* **ASSIGNMENT**
Report all lines from the entries below in which "will" appears.

RECORDS FOR PROCESSING START

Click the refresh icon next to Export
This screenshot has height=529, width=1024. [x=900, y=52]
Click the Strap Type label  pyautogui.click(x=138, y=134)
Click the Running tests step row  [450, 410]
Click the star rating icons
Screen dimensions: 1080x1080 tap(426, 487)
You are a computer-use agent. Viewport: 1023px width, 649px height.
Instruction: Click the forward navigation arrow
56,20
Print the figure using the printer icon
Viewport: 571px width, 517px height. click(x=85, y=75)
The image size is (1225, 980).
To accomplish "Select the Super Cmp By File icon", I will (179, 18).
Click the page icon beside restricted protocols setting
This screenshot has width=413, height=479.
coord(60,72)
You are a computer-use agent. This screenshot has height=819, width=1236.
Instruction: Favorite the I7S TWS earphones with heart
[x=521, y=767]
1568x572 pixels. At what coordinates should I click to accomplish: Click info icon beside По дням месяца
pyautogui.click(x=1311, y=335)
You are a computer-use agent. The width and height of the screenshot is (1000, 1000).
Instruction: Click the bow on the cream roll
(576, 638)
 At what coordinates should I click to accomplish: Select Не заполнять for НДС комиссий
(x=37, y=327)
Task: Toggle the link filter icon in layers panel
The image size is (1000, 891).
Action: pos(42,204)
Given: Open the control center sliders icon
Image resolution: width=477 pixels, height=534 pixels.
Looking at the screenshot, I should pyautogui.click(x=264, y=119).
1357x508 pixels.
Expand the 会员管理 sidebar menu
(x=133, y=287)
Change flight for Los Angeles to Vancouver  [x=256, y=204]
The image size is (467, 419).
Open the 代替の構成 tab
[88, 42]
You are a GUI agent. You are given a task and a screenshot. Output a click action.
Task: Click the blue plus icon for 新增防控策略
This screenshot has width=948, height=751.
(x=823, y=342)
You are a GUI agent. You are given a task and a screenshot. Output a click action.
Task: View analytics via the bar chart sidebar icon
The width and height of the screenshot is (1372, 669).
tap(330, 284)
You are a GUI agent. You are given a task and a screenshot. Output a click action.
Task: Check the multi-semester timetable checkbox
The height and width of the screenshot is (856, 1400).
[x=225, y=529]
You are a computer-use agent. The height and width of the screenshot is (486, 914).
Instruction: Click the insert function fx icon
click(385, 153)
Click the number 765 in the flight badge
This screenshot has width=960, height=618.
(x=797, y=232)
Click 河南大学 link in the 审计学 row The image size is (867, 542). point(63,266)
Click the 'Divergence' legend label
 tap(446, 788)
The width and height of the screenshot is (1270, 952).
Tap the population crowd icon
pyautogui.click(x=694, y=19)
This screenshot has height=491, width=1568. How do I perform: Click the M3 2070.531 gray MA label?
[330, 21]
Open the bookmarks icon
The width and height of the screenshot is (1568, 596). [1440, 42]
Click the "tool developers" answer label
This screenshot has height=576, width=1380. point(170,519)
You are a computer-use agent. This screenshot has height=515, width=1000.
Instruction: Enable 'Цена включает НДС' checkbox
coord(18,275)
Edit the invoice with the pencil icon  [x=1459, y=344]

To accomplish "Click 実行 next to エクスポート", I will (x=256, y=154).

RECORDS FOR PROCESSING END

* **RESULT OF THE EXERCISE**
To accomplish "Select the Super Cmp By File icon", I will (179, 18).
To accomplish "Click 実行 next to エクスポート", I will (x=256, y=154).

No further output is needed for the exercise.